Answer in Integral Calculus for kevin imam akbar #37770

Question #37770

integral f(x) - g(x) d(x) = f(x)X^3 - integral 3x^2 sinx d(x)

then f(x)-g(x)=.......

Answer on Question #37770 – Math - Integral Calculus

We have

\int (f(x) - g(x)) dx = f(x)x^3 - \int 3x^2 \sin x \, dx

Use this property of antiderivative to find $f(x) - g(x)$ :

\int u dv = uv - \int v du

Then $udv = (f(x) - g(x))dx$ , $vu = f(x)x^3$ , $vdu = 3x^2 \sin x \, dx = \sin x \, dx^3$ .

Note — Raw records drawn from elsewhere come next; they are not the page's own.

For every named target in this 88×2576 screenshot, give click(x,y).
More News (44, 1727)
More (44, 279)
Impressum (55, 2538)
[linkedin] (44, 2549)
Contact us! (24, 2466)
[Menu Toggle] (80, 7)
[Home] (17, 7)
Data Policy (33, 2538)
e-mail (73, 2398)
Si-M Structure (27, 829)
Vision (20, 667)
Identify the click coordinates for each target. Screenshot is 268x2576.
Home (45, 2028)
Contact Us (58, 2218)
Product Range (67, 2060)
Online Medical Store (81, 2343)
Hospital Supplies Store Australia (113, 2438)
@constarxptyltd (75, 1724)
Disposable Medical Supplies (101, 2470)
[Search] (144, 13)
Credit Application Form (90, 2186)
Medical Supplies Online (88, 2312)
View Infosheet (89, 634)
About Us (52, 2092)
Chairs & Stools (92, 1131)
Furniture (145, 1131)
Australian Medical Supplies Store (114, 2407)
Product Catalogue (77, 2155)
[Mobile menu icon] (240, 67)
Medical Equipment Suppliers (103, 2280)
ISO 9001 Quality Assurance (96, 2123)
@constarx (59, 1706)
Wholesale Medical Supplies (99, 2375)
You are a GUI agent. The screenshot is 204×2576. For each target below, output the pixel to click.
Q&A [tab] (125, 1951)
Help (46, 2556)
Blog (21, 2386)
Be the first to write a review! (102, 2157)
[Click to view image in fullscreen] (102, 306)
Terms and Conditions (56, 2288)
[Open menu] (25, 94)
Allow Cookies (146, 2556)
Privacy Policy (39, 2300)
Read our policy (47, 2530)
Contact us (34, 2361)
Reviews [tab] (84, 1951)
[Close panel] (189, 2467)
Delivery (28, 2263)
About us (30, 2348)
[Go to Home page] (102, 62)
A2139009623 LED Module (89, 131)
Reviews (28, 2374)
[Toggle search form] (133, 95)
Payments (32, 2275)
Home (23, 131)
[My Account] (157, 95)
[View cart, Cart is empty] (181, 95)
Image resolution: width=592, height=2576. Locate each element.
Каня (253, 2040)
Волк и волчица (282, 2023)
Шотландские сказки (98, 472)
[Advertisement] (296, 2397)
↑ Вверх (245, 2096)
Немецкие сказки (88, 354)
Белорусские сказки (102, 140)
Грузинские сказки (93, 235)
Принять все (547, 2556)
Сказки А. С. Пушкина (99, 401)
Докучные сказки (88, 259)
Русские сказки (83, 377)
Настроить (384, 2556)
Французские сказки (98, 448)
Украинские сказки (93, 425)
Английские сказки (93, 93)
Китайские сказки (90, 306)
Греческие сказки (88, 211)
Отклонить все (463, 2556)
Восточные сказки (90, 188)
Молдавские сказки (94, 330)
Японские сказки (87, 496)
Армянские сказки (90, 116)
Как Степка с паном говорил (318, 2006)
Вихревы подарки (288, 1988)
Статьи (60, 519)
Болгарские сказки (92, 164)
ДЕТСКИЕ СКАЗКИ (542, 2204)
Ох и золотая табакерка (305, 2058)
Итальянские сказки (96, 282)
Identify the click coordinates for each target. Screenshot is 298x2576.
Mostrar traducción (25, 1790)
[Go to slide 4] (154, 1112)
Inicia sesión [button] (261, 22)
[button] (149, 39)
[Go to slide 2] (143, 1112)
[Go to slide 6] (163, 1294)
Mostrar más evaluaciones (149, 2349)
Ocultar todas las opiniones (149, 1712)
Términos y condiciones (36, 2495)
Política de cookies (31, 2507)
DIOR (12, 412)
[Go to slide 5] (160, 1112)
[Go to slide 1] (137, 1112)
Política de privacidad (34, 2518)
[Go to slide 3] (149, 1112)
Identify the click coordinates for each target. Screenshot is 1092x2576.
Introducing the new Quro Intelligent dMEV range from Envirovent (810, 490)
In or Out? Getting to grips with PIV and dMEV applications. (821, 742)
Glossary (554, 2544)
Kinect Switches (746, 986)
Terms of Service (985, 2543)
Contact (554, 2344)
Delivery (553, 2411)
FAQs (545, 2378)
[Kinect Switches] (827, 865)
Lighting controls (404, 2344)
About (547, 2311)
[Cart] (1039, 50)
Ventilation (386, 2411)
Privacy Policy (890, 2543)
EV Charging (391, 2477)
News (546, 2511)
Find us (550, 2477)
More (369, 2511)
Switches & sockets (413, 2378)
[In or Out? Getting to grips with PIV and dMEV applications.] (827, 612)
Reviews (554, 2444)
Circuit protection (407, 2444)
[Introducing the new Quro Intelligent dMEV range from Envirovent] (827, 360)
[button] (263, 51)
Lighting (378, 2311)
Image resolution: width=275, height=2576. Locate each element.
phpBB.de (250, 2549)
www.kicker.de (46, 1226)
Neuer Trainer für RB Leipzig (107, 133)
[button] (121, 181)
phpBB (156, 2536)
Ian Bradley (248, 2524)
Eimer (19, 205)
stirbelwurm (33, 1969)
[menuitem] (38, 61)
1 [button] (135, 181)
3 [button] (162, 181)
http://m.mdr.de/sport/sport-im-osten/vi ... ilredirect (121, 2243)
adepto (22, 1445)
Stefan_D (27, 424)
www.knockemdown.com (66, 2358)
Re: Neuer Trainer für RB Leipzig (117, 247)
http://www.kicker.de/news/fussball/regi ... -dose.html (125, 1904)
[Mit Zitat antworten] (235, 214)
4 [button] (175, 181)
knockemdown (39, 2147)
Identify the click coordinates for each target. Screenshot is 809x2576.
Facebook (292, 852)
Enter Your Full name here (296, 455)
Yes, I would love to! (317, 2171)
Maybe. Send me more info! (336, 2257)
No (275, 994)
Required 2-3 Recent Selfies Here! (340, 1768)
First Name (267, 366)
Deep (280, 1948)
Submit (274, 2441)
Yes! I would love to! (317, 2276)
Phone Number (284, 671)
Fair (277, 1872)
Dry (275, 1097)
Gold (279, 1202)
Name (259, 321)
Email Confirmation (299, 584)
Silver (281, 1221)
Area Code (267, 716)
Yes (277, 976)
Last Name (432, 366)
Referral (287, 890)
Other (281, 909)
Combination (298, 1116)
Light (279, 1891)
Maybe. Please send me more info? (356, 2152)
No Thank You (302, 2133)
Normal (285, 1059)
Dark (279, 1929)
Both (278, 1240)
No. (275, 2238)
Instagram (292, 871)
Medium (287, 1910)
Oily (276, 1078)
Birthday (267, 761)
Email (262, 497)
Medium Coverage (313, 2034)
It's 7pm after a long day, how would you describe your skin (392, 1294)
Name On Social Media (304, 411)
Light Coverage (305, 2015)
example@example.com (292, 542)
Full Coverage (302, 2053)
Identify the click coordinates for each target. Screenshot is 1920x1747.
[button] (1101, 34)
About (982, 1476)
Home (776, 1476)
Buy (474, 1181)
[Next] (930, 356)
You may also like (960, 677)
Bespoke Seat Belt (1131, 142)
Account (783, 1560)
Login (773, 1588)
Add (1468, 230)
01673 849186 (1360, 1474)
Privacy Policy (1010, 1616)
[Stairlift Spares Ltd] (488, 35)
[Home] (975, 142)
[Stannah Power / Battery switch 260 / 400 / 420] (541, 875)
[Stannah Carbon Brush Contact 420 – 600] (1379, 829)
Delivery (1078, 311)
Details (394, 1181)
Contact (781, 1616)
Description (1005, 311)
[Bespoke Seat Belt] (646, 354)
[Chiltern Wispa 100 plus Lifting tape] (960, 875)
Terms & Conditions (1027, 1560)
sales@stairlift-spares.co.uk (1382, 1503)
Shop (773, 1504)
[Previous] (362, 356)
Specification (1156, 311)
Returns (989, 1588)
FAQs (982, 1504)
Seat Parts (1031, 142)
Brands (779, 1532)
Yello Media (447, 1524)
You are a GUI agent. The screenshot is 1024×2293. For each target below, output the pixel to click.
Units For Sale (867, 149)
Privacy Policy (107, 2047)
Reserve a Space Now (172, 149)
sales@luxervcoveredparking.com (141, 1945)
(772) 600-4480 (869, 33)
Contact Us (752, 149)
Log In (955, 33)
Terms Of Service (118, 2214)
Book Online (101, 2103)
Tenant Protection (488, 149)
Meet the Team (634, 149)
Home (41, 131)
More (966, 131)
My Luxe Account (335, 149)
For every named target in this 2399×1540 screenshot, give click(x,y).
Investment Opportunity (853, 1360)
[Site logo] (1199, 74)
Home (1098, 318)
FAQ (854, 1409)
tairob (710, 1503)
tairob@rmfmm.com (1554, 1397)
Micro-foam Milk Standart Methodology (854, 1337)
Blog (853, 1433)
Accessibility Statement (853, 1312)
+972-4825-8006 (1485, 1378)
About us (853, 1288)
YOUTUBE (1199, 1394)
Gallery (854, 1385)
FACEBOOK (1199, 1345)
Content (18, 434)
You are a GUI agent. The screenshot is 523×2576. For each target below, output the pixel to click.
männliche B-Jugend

We can see that $v = f(x) = \sin x$ , $u = x^3$ .

Substitute it into (1):

\int (\sin x - g(x)) dx = x^3 \sin x - \int 3x^2 \sin x \, dx

Use this property to find $g(x)$ :

\frac{d}{dx} \left( \int F(x) \, dx \right) = F(x)

\frac{d}{dx} (\dots) \left| \int (\sin x - g(x)) dx = x^3 \sin x - \int 3x^2 \sin x \, dx \right.

\begin{array}{l} \sin x - g(x) = x^3 \cos x + 3x^2 \sin x - 3x^2 \sin x \\ \sin x - x^3 \cos x = g(x) \end{array}

f(x) - g(x) = \sin x - \sin x + x^3 \cos x = x^3 \cos x

Answer: $f(x) - g(x) = x^3 \cos x$ .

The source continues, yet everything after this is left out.